AXIN2 germline testing in a French cohort validates pathogenic variants as a rare cause of predisposition to colorectal polyposis and cancer

Abstract

Only a few patients with germline AXIN2 variants and colorectal adenomatous polyposis or cancer have been described, raising questions about the actual contribution of this gene to colorectal cancer (CRC) susceptibility. To assess the clinical relevance for AXIN2 testing in patients suspected of genetic predisposition to CRC, we collected clinical and molecular data from the French Oncogenetics laboratories analyzing AXIN2 in this context. Between 2004 and June 2020, 10 different pathogenic/likely pathogenic AXIN2 variants were identified in 11 unrelated individuals. Eight variants were from a consecutive series of 3322 patients, which represents a frequency of 0.24%. However, loss-of-function AXIN2 variants were strongly associated with genetic predisposition to CRC as compared with controls (odds ratio: 11.89, 95% confidence interval: 5.103-28.93). Most of the variants were predicted to produce an AXIN2 protein devoid of the SMAD3-binding and DIX domains, but preserving the β-catenin-binding domain. Ninety-one percent of the AXIN2 variant carriers who underwent colonoscopy had adenomatous polyposis. Forty percent of the variant carriers developed colorectal or/and other digestive cancer. Multiple tooth agenesis was present in at least 60% of them. Our report provides further evidence for a role of AXIN2 in CRC susceptibility, arguing for AXIN2 testing in patients with colorectal adenomatous polyposis or cancer.
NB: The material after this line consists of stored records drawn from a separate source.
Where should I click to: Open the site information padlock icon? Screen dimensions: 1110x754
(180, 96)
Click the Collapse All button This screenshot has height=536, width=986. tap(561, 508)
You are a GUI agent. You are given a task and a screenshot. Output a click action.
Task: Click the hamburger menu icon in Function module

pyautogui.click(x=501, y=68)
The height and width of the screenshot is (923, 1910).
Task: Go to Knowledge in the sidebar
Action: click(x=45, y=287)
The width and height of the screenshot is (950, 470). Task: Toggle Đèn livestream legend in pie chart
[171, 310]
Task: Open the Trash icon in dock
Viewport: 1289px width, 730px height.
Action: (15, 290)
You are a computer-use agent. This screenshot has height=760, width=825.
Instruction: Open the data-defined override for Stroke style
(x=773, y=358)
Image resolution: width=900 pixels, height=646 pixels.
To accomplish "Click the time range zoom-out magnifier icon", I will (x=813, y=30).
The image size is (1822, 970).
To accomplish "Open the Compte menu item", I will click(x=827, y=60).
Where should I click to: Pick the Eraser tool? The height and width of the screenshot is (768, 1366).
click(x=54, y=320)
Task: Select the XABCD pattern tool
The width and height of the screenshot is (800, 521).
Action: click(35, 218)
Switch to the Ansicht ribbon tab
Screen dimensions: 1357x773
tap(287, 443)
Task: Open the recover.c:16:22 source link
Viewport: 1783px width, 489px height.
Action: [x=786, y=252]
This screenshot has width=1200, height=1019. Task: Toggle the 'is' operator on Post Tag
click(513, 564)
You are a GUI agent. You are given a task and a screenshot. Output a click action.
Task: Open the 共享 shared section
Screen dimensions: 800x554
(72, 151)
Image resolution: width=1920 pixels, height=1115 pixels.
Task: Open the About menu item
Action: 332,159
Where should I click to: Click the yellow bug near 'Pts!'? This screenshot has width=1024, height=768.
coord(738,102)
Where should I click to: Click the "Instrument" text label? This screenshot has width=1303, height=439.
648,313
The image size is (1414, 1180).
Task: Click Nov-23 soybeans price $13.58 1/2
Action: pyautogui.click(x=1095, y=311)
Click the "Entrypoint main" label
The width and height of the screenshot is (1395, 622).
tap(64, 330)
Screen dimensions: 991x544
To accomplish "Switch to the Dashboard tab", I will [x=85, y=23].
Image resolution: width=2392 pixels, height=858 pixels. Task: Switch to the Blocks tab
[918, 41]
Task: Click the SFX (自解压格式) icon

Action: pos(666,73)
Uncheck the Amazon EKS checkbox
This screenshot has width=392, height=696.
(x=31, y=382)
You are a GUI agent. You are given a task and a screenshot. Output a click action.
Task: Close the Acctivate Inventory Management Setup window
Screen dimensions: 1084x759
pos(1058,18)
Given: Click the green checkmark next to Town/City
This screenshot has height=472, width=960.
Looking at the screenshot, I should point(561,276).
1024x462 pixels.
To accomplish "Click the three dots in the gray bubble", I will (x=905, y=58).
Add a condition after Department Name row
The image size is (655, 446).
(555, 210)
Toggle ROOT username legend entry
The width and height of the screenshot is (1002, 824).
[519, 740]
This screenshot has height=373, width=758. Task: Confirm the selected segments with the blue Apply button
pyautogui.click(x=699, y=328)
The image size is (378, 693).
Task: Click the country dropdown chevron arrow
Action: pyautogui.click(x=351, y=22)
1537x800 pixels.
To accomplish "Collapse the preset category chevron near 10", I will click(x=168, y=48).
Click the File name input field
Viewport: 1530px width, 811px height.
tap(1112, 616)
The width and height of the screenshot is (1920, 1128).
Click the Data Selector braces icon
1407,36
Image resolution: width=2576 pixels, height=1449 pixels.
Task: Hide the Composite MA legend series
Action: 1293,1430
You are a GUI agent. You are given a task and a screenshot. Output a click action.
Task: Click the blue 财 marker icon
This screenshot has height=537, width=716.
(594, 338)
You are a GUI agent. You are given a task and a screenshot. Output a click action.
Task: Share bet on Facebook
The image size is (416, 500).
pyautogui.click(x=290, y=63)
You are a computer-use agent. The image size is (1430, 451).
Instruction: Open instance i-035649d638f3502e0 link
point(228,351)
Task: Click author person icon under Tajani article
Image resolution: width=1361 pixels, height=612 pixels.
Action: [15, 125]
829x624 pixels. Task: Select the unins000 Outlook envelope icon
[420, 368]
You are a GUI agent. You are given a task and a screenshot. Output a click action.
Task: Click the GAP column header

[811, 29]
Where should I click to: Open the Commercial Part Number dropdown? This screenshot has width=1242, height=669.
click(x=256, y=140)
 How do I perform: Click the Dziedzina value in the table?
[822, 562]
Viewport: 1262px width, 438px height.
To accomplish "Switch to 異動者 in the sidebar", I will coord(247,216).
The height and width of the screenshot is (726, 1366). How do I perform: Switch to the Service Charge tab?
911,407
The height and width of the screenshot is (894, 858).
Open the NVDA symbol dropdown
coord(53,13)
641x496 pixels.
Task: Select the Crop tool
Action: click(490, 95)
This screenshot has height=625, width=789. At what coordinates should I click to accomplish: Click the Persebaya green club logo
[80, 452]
Keywords: Wnt signaling pathway; adenomatous polyposis; colorectal cancer susceptibility; oligodontia.

FIGURE 1

Flowchart indicating the origins of the 11 pathogenic/likely pathogenic (P/LP) AXIN2 variants identified in French Oncogenetics laboratories. ^†Panel including APC, MUTYH, MLH1, MSH2, MSH6, PMS2, POLE, POLD1, SMAD4, BMPR1A, STK11, PTEN +/‐ NTHL1, GREM1/SCG5, and MSH3. ^‡One individual (Re‐3) with AFAP and CRC with co‐occurrence of a P/LP AXIN2 variant and a homozygous pathogenic MUTYH variant.

FIGURE 2

Genomic structure of AXIN2 gene showing the location of variants associated to colorectal adenomatous polyposis or CRC. Boxes represent exons. Pathogenic/likely pathogenic AXIN2 variants described in this study are indicated in black. All were novel, except two (marked by #)., Variants which were described in other studies are indicated in gray., , , , , Functional domains of AXIN2 protein are shown below., , , TBM, tankyrase‐binding motifs (role in regulation of AXIN2 stability);, , , RGS, regulator of G‐protein signaling (APC‐binding domain); GSK‐bd, glycogen synthase kinase 3β‐binding domain; β‐cat‐bd, β‐catenin‐binding domain; SMAD3‐bd, SMAD3‐binding domain;, DIX, Disheveled and Axin (Disheveled‐binding domain and Axin homodimerisation).

FIGURE 3

Pedigrees of patients with germline P/LP AXIN2 variants. Filled symbols, affected; +, variant carrier; −, non‐carrier; arrow, index case. Ages at diagnosis or at information gathering (in brackets) or at death (d.) are indicated. For colorectal polyps, the cumulative number from age at first presentation or screening colonoscopy to age at last contact is indicated. AOd, anodontia; AC, ampullary cancer; ad, adenoma; AdP, adenomatous polyposis; BC, breast cancer; CUP, cancer of unknown primary; CRC, colorectal cancer; EDy, ectodermal dysplasia; HNC, head and neck cancer; hp, hyperplastic polyps; IC, intestinal cancer (site not specified); IM, idiopathic myopathy; Lk, leukemia; Me, melanoma; OC, ovarian cancer; Od, oligodontia; PC, prostate cancer; SBC, small bowel cancer; Sbi, spina bifida; SGC, salivary gland cancer; ssa, sessile serrated adenoma; TC, thyroid cancer.

FIGURE 4

Panoramic radiograph of patient Li‐2 III.1. This radiograph shows oligodontia with absence of 12 permanent teeth (4 incisors [2 maxillary lateral and 2 mandibular central], 1 first molar, 3 second molars, and the 4 third molars). White stars indicate missing permanent teeth.